O dinamismo da língua não é segredo para ninguém. De um modo geral a língua vai, e raramente volta. Vocábulos em desuso podem até ressuscitar num texto, mas a boca do povo os recusa. Palavras são esquecidas e expressões vão para o limbo do nunca mais. Até porque as pessoas gostam de novidades, neologismos, estrangeirismos, e a gente até se surpreende quando vê o anglo saxão “blackout” virar apagão, assim sem nenhum pudor. Onde já se viu sair uma expressão em Inglês para entrar outra em Português, ainda mais com a sonoridade “ão”, difícil de o estrangeiro falar, o que em tese atrapalharia a popularização da Língua Pátria?

Escrevi no Facebook: ‘Até agora não entendi esse meu gosto por acreditar em notícias falsas. É estranho e bom, quase como crer nas histórias da carochinha. Da mesma forma que “o nosso amor a gente inventa”, um pouco de ilusão dá tempero à vida. Sem contar que as fake news ganham eleições. Tenho companhia ou estou só nessa?’ Alguns amigos duvidaram, outros fizeram acréscimos. Foi ele, Donald Trump, quem notabilizou o termo fake news, que existe desde o século XIX. Depois acrescentei: ‘Amigos, é apenas uma provocação. Sou o pai e a mãe do ceticismo, inclusive sou agnóstica dos quatro costados. Imparcialidade sempre. Não à mentira. Desconfiança ampla, geral e irrestrita’. Foi um pretexto para usar a palavra estrangeira.
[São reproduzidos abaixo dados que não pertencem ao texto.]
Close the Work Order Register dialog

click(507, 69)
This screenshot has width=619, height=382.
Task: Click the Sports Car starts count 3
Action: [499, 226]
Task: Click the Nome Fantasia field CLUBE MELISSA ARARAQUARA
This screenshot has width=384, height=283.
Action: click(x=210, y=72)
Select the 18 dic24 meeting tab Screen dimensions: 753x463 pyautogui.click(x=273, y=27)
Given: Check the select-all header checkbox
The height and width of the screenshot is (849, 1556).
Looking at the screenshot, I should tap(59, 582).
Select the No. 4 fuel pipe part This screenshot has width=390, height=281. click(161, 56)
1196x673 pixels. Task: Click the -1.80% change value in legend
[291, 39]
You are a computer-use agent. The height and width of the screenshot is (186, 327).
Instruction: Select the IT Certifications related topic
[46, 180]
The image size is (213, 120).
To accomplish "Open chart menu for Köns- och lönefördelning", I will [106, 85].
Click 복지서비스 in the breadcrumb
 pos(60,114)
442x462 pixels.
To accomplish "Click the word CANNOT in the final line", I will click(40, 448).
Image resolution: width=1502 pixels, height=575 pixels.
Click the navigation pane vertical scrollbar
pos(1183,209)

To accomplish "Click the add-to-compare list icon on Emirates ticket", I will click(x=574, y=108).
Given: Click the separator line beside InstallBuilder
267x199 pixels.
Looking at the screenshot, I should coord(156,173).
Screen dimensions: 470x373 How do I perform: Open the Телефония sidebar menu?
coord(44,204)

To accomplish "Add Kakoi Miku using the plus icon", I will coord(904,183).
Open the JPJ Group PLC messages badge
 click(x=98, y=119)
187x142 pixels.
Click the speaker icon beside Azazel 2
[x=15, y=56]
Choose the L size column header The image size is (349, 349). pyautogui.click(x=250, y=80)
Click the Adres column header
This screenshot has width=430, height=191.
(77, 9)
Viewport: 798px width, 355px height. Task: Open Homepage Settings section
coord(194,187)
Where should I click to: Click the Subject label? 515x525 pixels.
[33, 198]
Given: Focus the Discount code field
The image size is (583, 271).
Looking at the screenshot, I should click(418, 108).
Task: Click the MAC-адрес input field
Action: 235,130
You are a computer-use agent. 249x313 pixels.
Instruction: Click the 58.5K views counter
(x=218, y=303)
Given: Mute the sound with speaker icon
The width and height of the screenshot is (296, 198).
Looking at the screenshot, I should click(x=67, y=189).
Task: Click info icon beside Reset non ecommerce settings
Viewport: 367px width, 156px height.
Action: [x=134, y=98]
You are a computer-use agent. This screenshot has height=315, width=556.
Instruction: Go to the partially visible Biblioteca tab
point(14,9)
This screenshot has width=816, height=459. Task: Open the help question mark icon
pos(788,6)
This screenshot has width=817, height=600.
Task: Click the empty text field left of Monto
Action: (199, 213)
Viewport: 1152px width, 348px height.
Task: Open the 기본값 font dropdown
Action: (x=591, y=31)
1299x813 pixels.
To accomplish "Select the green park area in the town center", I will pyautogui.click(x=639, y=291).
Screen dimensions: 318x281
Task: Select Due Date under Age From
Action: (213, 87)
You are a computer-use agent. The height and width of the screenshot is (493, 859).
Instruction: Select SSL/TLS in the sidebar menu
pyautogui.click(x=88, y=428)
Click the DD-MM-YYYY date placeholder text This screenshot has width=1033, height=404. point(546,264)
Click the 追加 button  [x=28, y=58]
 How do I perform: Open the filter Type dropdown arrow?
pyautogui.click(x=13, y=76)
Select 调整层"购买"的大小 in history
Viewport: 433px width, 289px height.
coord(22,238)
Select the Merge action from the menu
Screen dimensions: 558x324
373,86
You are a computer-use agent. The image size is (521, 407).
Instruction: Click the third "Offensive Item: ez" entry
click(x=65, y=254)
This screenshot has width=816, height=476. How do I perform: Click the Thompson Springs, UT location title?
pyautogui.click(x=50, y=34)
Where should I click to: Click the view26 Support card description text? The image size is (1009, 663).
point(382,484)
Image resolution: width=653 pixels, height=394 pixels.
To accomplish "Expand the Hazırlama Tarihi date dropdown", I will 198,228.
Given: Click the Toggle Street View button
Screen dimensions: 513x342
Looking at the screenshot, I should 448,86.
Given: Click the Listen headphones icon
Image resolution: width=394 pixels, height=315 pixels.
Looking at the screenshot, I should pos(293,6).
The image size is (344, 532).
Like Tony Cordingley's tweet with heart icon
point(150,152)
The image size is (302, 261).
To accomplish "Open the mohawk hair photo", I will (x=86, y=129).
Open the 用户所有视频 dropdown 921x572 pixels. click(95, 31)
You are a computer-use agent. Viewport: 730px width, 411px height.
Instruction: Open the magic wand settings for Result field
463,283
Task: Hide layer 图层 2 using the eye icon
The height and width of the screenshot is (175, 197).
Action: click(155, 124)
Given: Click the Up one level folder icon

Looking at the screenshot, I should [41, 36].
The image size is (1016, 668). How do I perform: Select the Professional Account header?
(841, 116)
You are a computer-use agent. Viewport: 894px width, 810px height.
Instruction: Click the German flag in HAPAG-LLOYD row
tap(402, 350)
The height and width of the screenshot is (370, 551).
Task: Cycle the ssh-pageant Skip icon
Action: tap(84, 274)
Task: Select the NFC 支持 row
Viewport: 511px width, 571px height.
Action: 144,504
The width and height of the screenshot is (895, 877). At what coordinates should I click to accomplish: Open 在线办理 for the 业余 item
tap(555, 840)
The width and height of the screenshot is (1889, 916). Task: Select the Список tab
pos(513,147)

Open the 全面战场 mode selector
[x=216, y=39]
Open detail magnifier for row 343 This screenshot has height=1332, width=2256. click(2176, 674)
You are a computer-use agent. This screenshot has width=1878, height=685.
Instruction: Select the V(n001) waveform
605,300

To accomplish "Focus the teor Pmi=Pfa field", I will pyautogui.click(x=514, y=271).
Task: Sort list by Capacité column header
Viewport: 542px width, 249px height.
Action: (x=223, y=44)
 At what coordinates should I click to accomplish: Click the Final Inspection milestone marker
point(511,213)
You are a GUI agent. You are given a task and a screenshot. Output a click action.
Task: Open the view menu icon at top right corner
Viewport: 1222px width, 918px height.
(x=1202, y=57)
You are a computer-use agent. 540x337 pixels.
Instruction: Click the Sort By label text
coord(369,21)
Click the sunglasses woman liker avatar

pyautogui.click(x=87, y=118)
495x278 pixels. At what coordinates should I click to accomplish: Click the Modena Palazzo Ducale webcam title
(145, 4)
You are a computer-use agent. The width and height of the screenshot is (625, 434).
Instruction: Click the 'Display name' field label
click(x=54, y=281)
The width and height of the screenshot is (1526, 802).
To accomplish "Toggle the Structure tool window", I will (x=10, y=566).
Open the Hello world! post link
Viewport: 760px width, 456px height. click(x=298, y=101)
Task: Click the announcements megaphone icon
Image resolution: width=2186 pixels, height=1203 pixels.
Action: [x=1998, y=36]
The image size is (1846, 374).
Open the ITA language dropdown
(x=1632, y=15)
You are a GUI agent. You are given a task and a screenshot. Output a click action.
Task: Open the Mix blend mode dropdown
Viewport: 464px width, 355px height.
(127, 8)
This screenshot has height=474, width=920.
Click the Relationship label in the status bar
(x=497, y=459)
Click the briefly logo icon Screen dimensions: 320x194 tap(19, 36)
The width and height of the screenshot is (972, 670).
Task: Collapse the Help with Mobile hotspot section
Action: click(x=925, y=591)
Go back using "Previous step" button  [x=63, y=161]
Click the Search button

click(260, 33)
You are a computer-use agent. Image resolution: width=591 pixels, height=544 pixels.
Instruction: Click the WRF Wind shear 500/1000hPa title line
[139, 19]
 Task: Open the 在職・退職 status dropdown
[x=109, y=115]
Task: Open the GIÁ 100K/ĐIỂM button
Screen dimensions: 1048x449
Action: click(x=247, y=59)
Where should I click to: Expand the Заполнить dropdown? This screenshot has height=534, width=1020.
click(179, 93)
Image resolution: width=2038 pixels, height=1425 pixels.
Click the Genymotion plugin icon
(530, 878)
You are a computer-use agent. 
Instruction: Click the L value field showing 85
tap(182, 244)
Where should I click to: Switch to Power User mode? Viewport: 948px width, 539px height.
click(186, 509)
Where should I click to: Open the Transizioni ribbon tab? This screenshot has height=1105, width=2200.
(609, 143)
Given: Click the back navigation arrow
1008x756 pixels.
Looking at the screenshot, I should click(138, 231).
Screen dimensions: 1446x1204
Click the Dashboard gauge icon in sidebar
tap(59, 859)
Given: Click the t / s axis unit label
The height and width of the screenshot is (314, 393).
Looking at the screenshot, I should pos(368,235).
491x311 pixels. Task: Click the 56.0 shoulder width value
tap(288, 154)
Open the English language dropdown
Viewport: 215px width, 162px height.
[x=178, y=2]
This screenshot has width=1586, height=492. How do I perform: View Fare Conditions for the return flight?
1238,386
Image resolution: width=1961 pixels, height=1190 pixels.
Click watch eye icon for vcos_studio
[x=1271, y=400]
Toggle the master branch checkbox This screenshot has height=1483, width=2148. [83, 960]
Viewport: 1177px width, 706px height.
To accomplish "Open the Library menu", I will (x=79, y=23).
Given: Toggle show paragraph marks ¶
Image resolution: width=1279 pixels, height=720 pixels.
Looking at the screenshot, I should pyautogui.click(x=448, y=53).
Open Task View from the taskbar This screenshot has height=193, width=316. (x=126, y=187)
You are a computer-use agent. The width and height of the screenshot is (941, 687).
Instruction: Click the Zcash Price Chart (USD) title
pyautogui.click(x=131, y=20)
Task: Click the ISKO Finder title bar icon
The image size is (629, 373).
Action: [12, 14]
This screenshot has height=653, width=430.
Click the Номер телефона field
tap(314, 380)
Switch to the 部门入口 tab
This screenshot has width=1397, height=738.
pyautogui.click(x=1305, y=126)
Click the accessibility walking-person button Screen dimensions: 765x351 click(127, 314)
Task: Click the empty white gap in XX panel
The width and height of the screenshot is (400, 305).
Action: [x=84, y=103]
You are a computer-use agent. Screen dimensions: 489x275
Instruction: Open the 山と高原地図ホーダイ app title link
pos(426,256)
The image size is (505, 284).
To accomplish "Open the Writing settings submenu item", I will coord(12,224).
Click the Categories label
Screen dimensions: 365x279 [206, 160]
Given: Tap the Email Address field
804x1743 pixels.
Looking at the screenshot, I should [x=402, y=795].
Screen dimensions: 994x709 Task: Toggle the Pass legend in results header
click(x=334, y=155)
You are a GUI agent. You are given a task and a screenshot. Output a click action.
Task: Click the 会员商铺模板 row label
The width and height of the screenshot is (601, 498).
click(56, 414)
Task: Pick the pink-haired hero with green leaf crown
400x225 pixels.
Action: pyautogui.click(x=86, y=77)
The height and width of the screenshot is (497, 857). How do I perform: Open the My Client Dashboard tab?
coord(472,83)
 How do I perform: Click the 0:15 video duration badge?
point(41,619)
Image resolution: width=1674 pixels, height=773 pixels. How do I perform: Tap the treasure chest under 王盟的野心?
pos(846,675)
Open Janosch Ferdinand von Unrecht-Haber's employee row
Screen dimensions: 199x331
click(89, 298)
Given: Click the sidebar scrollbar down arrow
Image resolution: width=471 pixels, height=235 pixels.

Meu primeiro contato com o universo do CTI – Centro de Tratamento Intensivo - foi em janeiro de 1980, na Santa Casa de Misericórdia de Belo Horizonte. Foi quando iniciei minha Residência Médica em Clínica Médica, antes de fazer os dois anos de Endocrinologia e Metabologia. Na porta de vidro estavam grafadas três iniciais em cor prata, o setor ocupava toda uma ala hospitalar, tinha onze leitos e os médicos residentes trabalhavam 12 horas por dia, durante quatro meses. Aprendi a ser gente foi lá, uma espécie de inferno organizado, na minha visão da época. Anos depois, a Santa Casa de Caridade de Montes Claros inaugurou seu CTI, com as mesmas letras na porta. No período de 1991 a 2001, nele atendi crianças em coma diabético. Não havia CTI infantil. Então, na minha cabeça, o nome sempre fora esse. De repente, como se houvesse uma crise de identidade ou um capricho inexplicável, o nome foi mudado. O noticiário da TV passou a falar e só falava UTI – Unidade de Tratamento Intensivo. Nos locais desse tratamento e para onde só deveria ir gente com possibilidade de recuperação, centro virou unidade. Eu nunca falei essa expressão. Não sei datar aquele fato, que já dura anos, no entanto reparei que, de umas semanas para cá, alguns repórteres voltaram a dizer CTI. De onde teria vindo esse tipo de ordem? Quem inventa esse vai e vem? Virá uma contra-ordem e a unidade volta?

A televisão proibiu as pessoas de dizer “medir pressão” e “perder peso”, ordenando “aferir pressão” e “eliminar peso”. Para mim, aferir é quando o INMETRO pega uma balança ou um aparelho de pressão e faz a aferição. Perder ou eliminar dá no mesmo, não facilita e nem dificulta, pois a perda de peso costuma ser penosa e retornável. Aceito mudanças sem choro, mas não gosto de imposições. Quando artificiais acabam por condenar as palavras ao esquecimento.